_Aim of the exercise_
Set down every entry below exactly as it stands.
START Data
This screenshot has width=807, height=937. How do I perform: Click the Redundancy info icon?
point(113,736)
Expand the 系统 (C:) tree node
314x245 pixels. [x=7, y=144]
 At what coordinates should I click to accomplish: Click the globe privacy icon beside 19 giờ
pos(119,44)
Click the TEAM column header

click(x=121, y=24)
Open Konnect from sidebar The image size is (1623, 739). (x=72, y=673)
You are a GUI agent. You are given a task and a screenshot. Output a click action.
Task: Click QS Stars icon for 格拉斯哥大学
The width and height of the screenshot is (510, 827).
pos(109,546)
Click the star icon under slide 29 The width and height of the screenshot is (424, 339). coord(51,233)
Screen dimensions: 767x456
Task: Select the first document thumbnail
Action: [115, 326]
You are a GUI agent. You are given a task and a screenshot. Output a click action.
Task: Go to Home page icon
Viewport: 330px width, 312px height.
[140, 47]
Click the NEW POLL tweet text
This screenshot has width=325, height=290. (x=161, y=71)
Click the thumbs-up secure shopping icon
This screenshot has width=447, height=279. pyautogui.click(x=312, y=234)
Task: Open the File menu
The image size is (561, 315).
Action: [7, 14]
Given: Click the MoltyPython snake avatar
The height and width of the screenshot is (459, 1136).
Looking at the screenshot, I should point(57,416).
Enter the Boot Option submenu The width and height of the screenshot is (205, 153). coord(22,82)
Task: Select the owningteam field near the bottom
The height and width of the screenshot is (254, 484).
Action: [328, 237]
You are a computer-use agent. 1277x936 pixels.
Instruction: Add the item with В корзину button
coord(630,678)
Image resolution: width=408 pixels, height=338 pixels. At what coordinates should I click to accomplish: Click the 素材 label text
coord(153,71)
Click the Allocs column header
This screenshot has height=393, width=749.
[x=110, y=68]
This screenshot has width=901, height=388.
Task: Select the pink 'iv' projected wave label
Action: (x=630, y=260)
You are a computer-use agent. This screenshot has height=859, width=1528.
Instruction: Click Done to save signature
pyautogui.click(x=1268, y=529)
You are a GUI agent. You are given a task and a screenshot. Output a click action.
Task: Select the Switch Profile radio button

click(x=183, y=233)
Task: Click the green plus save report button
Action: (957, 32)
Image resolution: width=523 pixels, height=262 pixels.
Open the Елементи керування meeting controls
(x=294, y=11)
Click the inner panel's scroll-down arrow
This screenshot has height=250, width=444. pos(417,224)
END Data
_Output for this exercise_
This screenshot has width=807, height=937. How do I perform: Click the Redundancy info icon?
point(113,736)
Expand the 系统 (C:) tree node
314x245 pixels. [x=7, y=144]
 At what coordinates should I click to accomplish: Click the globe privacy icon beside 19 giờ
pos(119,44)
Click the TEAM column header

click(x=121, y=24)
Open Konnect from sidebar The image size is (1623, 739). (x=72, y=673)
You are a GUI agent. You are given a task and a screenshot. Output a click action.
Task: Click QS Stars icon for 格拉斯哥大学
The width and height of the screenshot is (510, 827).
pos(109,546)
Click the star icon under slide 29 The width and height of the screenshot is (424, 339). coord(51,233)
Screen dimensions: 767x456
Task: Select the first document thumbnail
Action: [115, 326]
You are a GUI agent. You are given a task and a screenshot. Output a click action.
Task: Go to Home page icon
Viewport: 330px width, 312px height.
[140, 47]
Click the NEW POLL tweet text
This screenshot has width=325, height=290. (x=161, y=71)
Click the thumbs-up secure shopping icon
This screenshot has width=447, height=279. pyautogui.click(x=312, y=234)
Task: Open the File menu
The image size is (561, 315).
Action: [7, 14]
Given: Click the MoltyPython snake avatar
The height and width of the screenshot is (459, 1136).
Looking at the screenshot, I should point(57,416).
Enter the Boot Option submenu The width and height of the screenshot is (205, 153). coord(22,82)
Task: Select the owningteam field near the bottom
The height and width of the screenshot is (254, 484).
Action: [328, 237]
You are a computer-use agent. 1277x936 pixels.
Instruction: Add the item with В корзину button
coord(630,678)
Image resolution: width=408 pixels, height=338 pixels. At what coordinates should I click to accomplish: Click the 素材 label text
coord(153,71)
Click the Allocs column header
This screenshot has height=393, width=749.
[x=110, y=68]
This screenshot has width=901, height=388.
Task: Select the pink 'iv' projected wave label
Action: (x=630, y=260)
You are a computer-use agent. This screenshot has height=859, width=1528.
Instruction: Click Done to save signature
pyautogui.click(x=1268, y=529)
You are a GUI agent. You are given a task and a screenshot. Output a click action.
Task: Select the Switch Profile radio button

click(x=183, y=233)
Task: Click the green plus save report button
Action: (957, 32)
Image resolution: width=523 pixels, height=262 pixels.
Open the Елементи керування meeting controls
(x=294, y=11)
Click the inner panel's scroll-down arrow
This screenshot has height=250, width=444. pos(417,224)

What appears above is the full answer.